As listed in Table 1, although the training time of the CNN is about 2 days, the evaluation of the trained network for the prediction of the full elasticity tensor is about 230 times faster than the MS calculations. This significant speed-up in elasticity tensor calculation will benefit FEM-MS-based multi-scale modeling, where each integration point of the elements in the continuum scale FEM model is represented by an atomistic simulation box. Since in the current simple example of a uniform pore structure in the beam exposed to a bending load, an on-the-fly evaluation of the AI-based elasticity tensor was not necessary, the FEM method with the AI-calculated constitutive relation (FEM-AI) is significantly (about five orders of magnitude in this particular example) faster than the full atomistic (MS) calculation, while still capturing important size effects as shown in Fig. 6. Note that the speed-up in this case highly depends on the problem complexity and the numbers reported in the lower part of Table 1 are only representative of the current case and presented here as the first point of reference. The main speed-up reported is the calculation of the fully anisotropic elasticity tensor with AI as compared to the time-consuming MS methods. It should be also considered in this context that the elastic response is the most simple, fast, and straightforward mechanical response feature to predict in such atomistic calculations. When addressing more complex size-dependent nanostructural features, such as the inelastic response of materials under load, atomistic calculations are computationally much more costly, so that corresponding AI approximations of the size dependence (or other types of) underlying and homogenized constitutive response might profit even more from the use of such methods.

Discussion

In this work, we show a lossless and efficient approach to using AI techniques to derive constitutive laws for multi-scale modeling of materials with complex nanostructures. Two ideas are presented, namely, (1) using computations at the atomistic scale and transferring the information to the continuum level to arrive at physics-motivated model parameters without any ad hoc assumptions or empirical approximations. (2) A CNN is used to directly relate the image of an arbitrary complicated material structure to its homogenized properties. More specifically, we focused on obtaining the anisotropic elastic properties of a nanoporous aluminum single crystal, as a reference model substance, which can be well simulated by atomistic methods, owing to the good quality of the existing potentials and the absence of magnetic effects. Random porous structures are generated and their homogenized anisotropic elasticity tensor is calculated using MS. We show that all the non-local effects arising from the physical nature of the material’s response at the atomistic scale (i.e., surface and size effects) are captured in this step. The complex pore structure and the details of the atomistic reconstructions at the pore surfaces necessitate a neural network design that can detect the local properties and aggregate that information for use at a coarse-grained scale. The CNNs are one of the few appropriate candidates to achieve this flow of information. The trained CNN confirms this by adequately predicting the elasticity tensor of completely new porous structures which were not included in the training set. Finally, the proposed methodology is applied to a simple structural problem of a beam under bending load. We show that by using a FEM simulation in conjunction with the AI-based constitutive relations, one can efficiently and accurately predict the material’s structural behavior (in the elastic regime, with full size dependence) with the accuracy of atomistic simulations. We also observed that the trained AI can predict anisotropic elastic properties about 230 times faster compared to performing corresponding MS calculations. Based on the latter observation, one can also conclude that such materials-related accelerated and lossless AI-based multi-scale modeling will have at least the same amount of speed-up compared to a conventional hierarchical multi-scale simulation combining FEM and MS.

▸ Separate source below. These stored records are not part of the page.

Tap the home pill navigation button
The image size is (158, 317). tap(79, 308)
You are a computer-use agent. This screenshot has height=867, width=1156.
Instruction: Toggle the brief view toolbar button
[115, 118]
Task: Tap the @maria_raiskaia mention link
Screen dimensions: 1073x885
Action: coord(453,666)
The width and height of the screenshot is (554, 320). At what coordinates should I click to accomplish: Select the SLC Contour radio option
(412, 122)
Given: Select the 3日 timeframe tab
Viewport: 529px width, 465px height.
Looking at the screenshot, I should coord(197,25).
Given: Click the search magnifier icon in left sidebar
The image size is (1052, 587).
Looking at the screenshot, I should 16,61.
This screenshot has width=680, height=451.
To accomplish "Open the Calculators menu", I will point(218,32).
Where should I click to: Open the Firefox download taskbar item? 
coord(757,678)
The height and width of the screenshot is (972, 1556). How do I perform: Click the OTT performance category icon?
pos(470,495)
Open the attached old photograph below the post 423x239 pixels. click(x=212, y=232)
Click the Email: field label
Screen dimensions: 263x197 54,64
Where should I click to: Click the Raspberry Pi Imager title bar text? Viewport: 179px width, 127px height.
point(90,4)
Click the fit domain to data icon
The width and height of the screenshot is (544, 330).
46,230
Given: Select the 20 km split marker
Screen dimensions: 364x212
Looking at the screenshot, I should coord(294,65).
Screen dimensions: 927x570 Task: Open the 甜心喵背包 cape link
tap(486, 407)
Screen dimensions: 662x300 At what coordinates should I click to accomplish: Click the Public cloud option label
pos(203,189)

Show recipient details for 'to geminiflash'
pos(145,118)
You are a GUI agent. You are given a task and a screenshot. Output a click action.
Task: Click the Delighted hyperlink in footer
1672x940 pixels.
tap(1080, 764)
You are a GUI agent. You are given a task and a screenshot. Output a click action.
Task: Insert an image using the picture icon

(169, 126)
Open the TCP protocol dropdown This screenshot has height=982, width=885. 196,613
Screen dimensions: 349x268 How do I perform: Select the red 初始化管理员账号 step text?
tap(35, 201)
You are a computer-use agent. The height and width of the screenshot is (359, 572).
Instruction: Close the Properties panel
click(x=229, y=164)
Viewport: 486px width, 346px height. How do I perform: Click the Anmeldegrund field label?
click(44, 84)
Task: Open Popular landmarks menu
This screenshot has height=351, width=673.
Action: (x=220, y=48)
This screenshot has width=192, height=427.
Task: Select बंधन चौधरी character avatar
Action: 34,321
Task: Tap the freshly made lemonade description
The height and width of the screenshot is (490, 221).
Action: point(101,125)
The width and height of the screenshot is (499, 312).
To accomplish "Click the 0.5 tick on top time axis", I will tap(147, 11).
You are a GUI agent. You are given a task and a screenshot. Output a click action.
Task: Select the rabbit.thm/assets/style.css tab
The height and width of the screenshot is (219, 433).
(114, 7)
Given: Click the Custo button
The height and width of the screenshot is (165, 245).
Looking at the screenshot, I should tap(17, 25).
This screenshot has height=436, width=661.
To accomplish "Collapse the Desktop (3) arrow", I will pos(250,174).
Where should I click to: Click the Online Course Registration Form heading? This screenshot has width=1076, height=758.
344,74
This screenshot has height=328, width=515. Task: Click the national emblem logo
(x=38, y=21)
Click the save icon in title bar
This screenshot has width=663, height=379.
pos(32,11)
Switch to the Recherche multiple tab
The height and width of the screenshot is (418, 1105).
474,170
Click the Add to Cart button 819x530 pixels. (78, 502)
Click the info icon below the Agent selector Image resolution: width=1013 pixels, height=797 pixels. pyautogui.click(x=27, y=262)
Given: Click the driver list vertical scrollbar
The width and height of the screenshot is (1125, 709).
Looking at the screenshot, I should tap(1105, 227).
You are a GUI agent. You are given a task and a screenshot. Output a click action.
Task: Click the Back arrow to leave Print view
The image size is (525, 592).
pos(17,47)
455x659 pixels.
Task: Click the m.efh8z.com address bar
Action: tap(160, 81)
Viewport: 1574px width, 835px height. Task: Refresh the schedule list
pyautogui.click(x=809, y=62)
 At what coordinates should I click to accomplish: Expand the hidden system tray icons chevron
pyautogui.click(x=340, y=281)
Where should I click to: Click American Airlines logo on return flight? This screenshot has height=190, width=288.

Although the performance of the proposed approach using the investigated dataset is significant, there is room for further improvements. As an example, it would be interesting to enrich the current training dataset by including more cases with much higher porosity, including zero stiffness cases as well as open-cell topologies. Finally, instead of training the symmetric part of the stiffness tensor, one can try to predict the Cholesky factor of a tangent stiffness matrix to impose a weak convexity on the strain energy function61. The latter point is specifically interesting when it comes to non-linear material behavior. It should be noted that in the current manuscript, as a starting work, only simplified cases of randomly generated microstructure patterns are employed for training the neural network. The current approach could be extended to include three-dimensional pore structures with closer geometric shapes to the experimentally observed porosity in specific materials and applications.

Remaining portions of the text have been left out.